There are a number of nonlinearities commonly used in neural networks, but one of the most popular is the rectified linear unit (ReLU)
![](https://upload.wikimedia.org/wikipedia/commons/thumb/4/42/ReLU_and_GELU.svg/1200px-ReLU_and_GELU.svg.png)

In [1]:
import torch

x = torch.rand(5, 3)*2 - 1
x_relu_max = torch.max(torch.zeros_like(x),x)

print("x: {}".format(x))
print("x after ReLU with max: {}".format(x_relu_max))
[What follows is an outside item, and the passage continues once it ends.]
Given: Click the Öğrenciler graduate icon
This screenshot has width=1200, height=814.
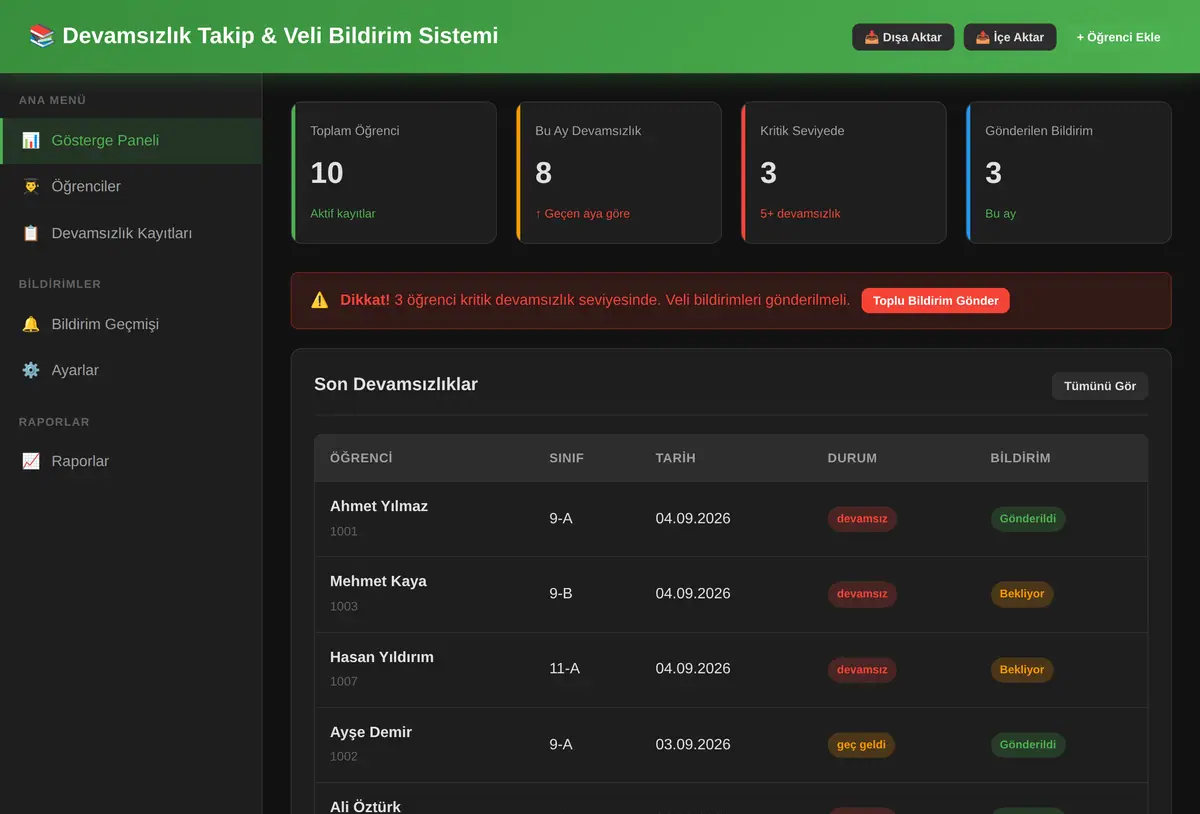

x: tensor([[-0.5843,  0.6873,  0.3989],
        [-0.5014,  0.9489,  0.1273],
        [ 0.9962,  0.6230,  0.3723],
        [ 0.9754,  0.1385,  0.9238],
        [ 0.3493, -0.4552, -0.7402]])
x after ReLU with max: tensor([[0.0000, 0.6873, 0.3989],
        [0.0000, 0.9489, 0.1273],
        [0.9962, 0.6230, 0.3723],
        [0.9754, 0.1385, 0.9238],
        [0.3493, 0.0000, 0.0000]])


In [7]:
import numpy as np
import torch
import torch.nn as nn
import torch.nn.functional as F
from torchvision import datasets, transforms
from tqdm.notebook import tqdm

class MNIST_Multilayer_Perceptron(nn.Module):
    def __init__(self):
        super().__init__()
        self.layers = nn.Sequential(
          nn.Linear(28 * 28 , 128),
          nn.ReLU(),
          nn.Linear(128, 40),
          nn.GELU(),
          nn.Linear(40, 10)
        )

    def forward(self, x):
        return self.layers(x)

# Load the data
mnist_train = datasets.MNIST(root="./datasets", train=True, transform=transforms.ToTensor(), download=True)
mnist_test = datasets.MNIST(root="./datasets", train=False, transform=transforms.ToTensor(), download=True)
train_loader = torch.utils.data.DataLoader(mnist_train, batch_size=100, shuffle=True)
test_loader = torch.utils.data.DataLoader(mnist_test, batch_size=100, shuffle=False)

## Training
# Instantiate model
model = MNIST_Multilayer_Perceptron()

# Loss and Optimizer
criterion = nn.CrossEntropyLoss()
optimizer = torch.optim.SGD(model.parameters(), lr=0.1)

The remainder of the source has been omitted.